Puis la randonnée reprend en direction du mur des Lyonnais.

En passant sur le pont, et en chahutant, nous nous apercevons que le pont bouge et Benjamin (ce n’est pas une histoire belge, lol) saute avec sa barquette de frites… et devinez… les frites ne retombent pas dans sa barquette mais atterrissent sur le pont ! !

Sur ce même pont, nous avons la chance de trouver un photographe amateur qui veut bien faire une photo de notre groupe… souvenirs, souvenirs !


Du mur des Lyonnais, nous passons devant la cabine téléphonique / aquarium (de jour et sans la foule d’hier soir, c’est sympa aussi…) et rejoignons la station de métro « Hôtel de Ville » (pèlerinage sur les lieux où nous avons retrouvé Ulrich) avec beaucoup de hâte car Jürgen a peur de rater son train qui l’emmène en Belgique !


De retour aux voitures, nous nous séparons de Benjamin qui va dans sa famille à Vonnas (eh oui, c’est à noter quelque part…) et nous accompagnons notre grand Jürgen à la gare de la Part-Dieu ; snifffffff

Et c’est l’heure du retour dans nos foyers respectifs.
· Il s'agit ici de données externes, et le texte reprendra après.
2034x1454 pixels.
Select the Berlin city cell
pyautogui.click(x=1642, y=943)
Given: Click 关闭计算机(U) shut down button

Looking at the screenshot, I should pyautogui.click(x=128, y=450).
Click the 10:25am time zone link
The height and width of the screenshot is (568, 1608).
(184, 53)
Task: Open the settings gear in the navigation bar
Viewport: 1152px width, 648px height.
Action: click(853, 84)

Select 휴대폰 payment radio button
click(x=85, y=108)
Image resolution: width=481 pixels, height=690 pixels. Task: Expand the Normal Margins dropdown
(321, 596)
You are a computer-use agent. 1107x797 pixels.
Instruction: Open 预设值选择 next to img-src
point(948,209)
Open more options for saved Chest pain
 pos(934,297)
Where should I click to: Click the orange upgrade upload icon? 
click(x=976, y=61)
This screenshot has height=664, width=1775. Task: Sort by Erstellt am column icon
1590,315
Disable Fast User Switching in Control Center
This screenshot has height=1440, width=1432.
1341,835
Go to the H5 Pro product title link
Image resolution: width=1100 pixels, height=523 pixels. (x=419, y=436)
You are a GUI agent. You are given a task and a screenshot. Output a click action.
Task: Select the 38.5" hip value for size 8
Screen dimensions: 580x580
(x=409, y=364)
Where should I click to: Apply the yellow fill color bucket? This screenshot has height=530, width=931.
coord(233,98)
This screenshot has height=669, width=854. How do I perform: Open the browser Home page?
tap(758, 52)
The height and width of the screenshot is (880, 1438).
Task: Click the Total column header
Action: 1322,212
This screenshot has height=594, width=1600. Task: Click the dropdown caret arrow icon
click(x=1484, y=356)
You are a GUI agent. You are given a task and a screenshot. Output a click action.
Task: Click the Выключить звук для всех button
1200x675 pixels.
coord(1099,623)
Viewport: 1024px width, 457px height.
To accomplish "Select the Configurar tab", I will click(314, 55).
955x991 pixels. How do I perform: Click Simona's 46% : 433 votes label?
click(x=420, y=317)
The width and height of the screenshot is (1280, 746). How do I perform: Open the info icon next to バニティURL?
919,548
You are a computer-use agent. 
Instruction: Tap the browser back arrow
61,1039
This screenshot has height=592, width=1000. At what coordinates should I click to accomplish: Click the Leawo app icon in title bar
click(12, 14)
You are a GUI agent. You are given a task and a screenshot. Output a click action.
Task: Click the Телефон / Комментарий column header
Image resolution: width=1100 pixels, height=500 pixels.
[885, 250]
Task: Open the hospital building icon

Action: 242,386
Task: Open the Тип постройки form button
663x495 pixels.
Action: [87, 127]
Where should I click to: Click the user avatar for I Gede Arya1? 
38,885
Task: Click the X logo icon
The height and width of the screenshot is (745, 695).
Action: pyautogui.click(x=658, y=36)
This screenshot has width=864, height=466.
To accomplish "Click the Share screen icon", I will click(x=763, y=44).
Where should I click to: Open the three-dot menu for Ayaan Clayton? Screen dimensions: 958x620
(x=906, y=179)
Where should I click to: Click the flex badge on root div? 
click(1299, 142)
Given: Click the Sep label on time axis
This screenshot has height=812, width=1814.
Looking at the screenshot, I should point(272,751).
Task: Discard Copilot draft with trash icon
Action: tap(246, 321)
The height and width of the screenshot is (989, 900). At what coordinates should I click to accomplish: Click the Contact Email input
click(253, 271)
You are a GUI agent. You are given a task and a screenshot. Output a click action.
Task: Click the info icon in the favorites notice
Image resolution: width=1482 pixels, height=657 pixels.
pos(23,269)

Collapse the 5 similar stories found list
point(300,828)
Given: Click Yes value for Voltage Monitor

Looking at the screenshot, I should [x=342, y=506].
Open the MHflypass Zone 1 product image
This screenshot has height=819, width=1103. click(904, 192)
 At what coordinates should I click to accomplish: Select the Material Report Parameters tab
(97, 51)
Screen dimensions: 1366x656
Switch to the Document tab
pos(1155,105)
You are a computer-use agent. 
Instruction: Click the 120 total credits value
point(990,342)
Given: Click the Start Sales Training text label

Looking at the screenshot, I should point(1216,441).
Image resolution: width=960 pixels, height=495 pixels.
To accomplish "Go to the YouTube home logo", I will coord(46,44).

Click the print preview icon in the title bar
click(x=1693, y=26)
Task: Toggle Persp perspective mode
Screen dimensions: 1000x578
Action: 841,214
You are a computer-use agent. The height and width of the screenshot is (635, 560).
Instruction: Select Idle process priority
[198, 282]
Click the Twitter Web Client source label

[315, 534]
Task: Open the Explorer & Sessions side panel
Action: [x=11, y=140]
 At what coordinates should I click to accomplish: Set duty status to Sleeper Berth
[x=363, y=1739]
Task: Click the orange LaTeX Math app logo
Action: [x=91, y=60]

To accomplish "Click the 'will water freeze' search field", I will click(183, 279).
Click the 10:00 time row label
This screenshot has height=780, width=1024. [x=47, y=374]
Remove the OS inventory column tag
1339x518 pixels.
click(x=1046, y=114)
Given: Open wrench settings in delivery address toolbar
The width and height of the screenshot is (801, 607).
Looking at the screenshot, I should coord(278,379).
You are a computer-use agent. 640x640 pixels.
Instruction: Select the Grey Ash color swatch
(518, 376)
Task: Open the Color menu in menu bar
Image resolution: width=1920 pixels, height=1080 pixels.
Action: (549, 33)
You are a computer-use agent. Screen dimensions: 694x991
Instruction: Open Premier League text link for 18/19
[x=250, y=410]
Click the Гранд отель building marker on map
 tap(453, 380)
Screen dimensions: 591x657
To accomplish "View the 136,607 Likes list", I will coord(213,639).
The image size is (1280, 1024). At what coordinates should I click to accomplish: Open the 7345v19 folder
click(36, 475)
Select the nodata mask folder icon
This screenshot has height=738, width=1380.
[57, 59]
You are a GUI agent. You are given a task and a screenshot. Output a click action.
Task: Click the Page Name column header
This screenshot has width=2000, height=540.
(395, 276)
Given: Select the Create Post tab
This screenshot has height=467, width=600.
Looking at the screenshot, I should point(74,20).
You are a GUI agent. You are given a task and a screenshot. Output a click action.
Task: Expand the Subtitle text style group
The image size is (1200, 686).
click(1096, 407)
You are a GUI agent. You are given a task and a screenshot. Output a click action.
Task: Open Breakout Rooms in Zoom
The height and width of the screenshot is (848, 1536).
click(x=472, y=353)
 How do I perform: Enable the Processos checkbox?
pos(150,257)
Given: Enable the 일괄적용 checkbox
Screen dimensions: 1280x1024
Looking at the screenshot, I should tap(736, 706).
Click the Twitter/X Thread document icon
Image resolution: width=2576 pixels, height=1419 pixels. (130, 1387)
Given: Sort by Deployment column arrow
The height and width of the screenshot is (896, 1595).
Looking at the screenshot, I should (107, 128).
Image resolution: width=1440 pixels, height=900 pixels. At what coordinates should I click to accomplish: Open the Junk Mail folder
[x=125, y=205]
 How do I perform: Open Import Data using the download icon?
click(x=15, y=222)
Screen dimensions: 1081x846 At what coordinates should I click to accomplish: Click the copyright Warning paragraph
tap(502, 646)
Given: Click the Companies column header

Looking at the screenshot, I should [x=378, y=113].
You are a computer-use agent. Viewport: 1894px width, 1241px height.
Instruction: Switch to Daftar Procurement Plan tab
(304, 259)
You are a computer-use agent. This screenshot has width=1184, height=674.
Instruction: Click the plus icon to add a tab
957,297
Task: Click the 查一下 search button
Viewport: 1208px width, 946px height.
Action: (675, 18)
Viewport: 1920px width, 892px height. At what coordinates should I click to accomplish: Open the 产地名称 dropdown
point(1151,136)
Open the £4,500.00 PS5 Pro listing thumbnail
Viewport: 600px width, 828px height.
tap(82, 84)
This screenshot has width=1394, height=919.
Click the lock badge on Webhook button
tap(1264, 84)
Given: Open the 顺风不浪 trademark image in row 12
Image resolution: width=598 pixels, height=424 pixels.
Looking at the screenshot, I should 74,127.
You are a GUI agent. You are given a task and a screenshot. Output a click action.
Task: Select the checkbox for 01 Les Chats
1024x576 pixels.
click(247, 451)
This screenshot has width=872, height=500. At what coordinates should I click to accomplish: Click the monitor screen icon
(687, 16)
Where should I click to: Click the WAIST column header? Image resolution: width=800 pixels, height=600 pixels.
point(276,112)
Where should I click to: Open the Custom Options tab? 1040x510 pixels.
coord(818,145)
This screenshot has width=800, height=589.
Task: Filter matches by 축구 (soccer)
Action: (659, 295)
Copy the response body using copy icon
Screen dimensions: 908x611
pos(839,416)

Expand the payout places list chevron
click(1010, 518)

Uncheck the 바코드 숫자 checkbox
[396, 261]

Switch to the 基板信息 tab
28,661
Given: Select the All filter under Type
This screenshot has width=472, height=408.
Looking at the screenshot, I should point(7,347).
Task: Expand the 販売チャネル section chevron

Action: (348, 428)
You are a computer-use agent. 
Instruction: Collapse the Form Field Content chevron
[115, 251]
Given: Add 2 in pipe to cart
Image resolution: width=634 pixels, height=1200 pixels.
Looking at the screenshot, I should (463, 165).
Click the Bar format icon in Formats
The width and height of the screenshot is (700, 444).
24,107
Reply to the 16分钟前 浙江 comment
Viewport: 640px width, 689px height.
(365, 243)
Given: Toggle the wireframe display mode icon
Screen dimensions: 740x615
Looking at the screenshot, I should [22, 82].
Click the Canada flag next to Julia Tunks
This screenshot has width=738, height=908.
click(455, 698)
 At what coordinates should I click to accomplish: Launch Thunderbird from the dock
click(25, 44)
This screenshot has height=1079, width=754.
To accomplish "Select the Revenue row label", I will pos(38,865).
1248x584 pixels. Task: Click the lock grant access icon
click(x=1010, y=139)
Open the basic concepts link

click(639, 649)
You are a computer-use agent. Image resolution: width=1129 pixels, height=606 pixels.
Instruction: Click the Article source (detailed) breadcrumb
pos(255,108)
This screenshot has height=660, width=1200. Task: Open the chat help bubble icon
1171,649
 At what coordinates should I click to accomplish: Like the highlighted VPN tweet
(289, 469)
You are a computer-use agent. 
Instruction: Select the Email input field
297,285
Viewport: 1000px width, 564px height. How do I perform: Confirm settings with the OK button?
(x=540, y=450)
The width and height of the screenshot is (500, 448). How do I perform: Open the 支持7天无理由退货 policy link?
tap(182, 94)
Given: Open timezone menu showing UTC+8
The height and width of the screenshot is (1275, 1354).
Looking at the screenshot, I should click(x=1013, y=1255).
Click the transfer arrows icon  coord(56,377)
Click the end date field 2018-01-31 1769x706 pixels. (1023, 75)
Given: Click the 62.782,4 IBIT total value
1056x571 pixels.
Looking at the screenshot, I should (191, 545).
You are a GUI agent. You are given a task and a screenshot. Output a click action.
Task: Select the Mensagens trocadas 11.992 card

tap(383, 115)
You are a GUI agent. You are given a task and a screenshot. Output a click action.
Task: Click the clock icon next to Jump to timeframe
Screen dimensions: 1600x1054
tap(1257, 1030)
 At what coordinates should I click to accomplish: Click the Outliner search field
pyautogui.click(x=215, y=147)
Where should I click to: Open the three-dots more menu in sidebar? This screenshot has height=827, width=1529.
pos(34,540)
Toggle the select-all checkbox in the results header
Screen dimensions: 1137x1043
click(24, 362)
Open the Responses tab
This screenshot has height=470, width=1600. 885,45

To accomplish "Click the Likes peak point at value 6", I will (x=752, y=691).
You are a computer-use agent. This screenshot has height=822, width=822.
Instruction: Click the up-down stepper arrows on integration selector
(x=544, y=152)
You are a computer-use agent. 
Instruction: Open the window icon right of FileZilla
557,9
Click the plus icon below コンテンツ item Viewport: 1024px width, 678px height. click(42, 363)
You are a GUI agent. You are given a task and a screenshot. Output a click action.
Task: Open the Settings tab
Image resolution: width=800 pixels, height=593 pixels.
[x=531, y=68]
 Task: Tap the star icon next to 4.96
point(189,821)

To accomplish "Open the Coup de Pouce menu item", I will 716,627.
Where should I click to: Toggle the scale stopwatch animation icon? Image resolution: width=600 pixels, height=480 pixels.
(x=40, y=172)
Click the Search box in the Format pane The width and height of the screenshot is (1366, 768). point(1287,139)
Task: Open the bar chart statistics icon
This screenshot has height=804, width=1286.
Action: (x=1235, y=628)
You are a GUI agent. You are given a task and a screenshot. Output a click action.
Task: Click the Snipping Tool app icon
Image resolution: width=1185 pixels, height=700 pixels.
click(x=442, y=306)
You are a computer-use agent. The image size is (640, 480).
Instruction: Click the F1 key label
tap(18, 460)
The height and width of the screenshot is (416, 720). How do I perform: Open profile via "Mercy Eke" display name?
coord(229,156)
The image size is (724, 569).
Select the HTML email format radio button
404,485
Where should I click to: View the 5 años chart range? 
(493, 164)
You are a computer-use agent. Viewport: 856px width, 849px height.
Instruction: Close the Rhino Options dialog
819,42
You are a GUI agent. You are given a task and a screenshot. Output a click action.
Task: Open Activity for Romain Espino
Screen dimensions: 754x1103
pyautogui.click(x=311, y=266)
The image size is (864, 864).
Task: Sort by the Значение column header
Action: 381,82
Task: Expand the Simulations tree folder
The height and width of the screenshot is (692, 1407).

Deux voitures en convoi et 11 passagers à bord (on n’a pas arrêté de compter depuis 23h samedi).

Arrivée à Thoiry sous le coup des 17h, fatigués mais contents avec des lumières plein la tête…



Remerciements à notre G.O. et à chacun des participants qui a accepté les petits aléas du voyage en groupe avec bonne humeur et le sourire sans faille !

Je ne sais pas pour vous, mais je ne serai pas contre un autre séjour avec mes collègues musiciens. On a passé de bons moments et c’est ce qui est important dans la vie.